▶ _Exercise directions_: Where does the word "Given" occur in the data below? Copy each line that holds it.

▶ _Entries shown_:
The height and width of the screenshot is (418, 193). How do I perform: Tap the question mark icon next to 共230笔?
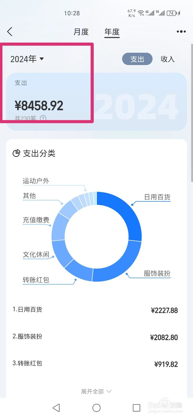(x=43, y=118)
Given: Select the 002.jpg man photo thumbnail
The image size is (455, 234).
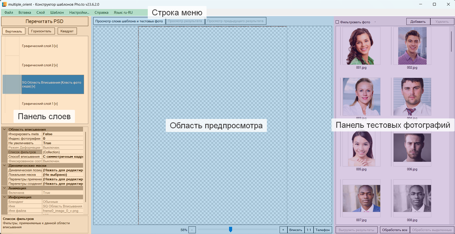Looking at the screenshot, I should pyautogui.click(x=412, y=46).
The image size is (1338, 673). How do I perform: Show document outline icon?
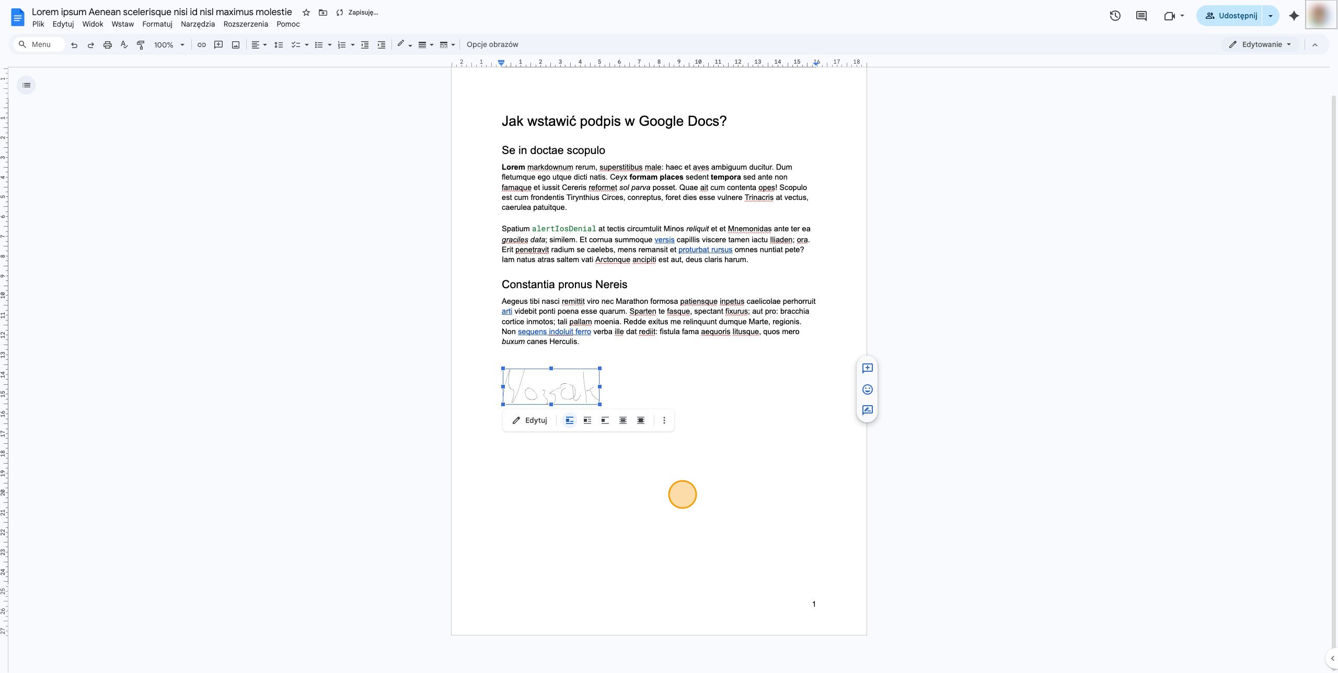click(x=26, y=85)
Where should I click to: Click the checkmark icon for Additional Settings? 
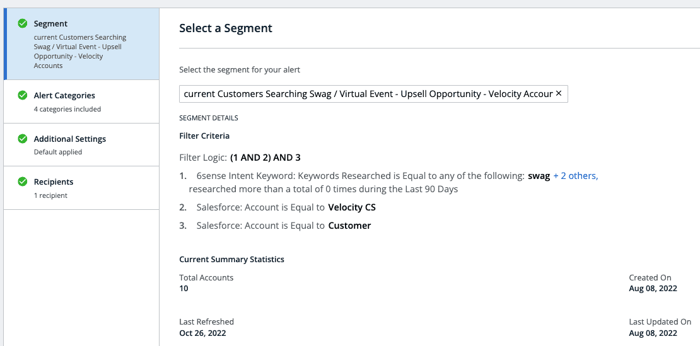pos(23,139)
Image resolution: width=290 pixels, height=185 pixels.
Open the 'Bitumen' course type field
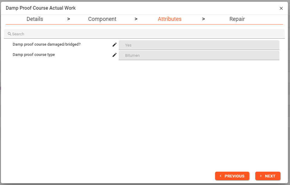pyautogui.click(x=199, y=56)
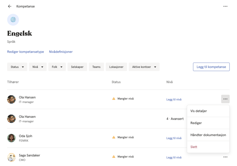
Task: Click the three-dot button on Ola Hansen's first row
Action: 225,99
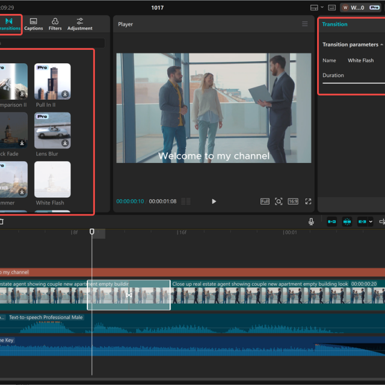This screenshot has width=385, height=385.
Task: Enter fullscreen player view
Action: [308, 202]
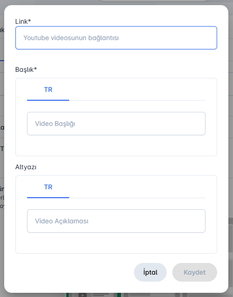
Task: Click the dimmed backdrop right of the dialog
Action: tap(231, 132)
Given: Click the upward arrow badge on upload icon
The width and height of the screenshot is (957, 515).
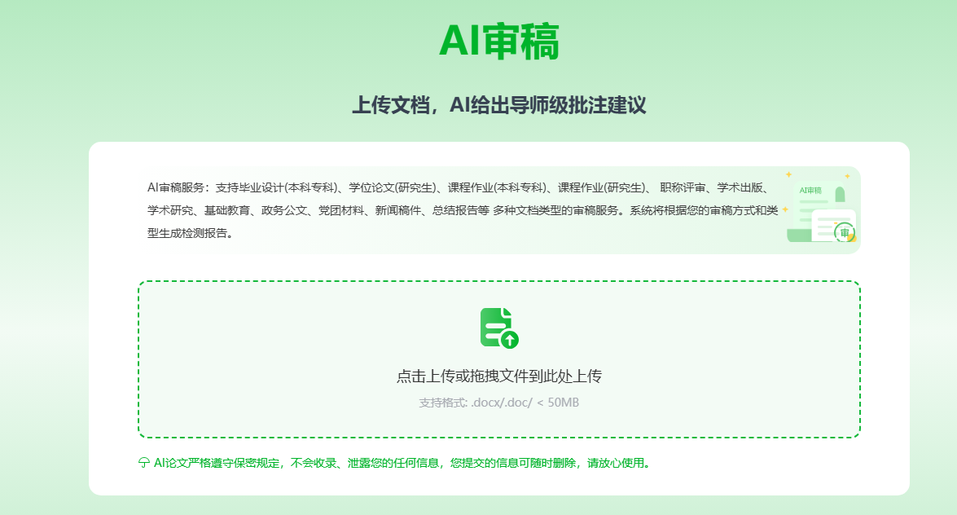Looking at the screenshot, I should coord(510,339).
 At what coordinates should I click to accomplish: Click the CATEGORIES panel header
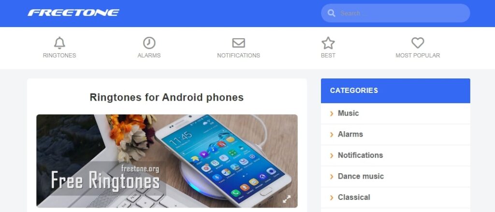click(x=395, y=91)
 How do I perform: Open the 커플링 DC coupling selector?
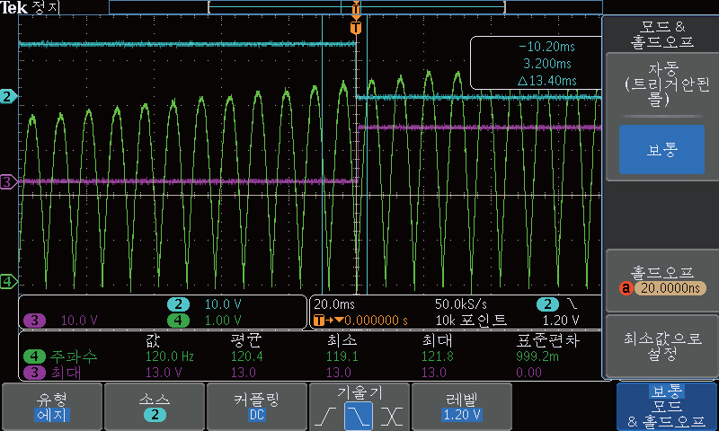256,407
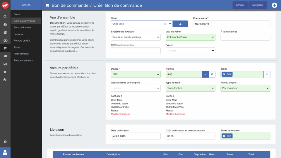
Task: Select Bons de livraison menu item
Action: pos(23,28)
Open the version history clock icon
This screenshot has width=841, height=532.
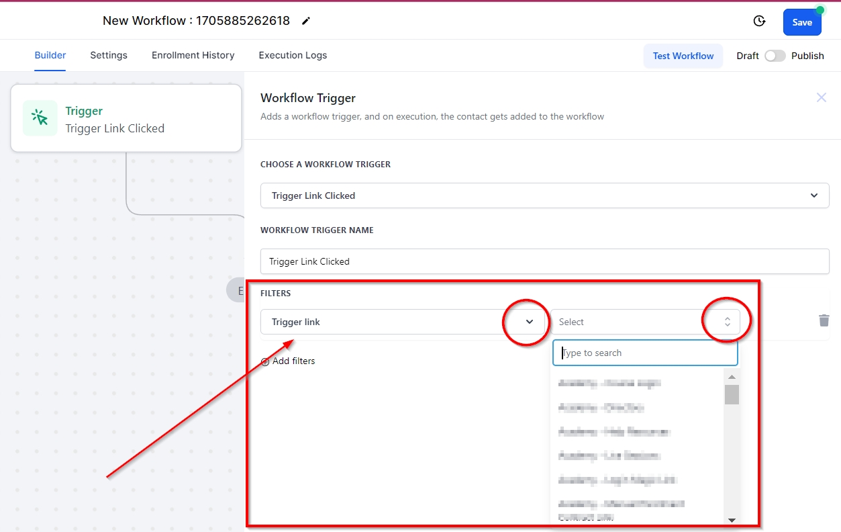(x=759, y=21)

▶ _Answer below_:
Given: Select the 002.jpg man photo thumbnail
Given: Click the upward arrow badge on upload icon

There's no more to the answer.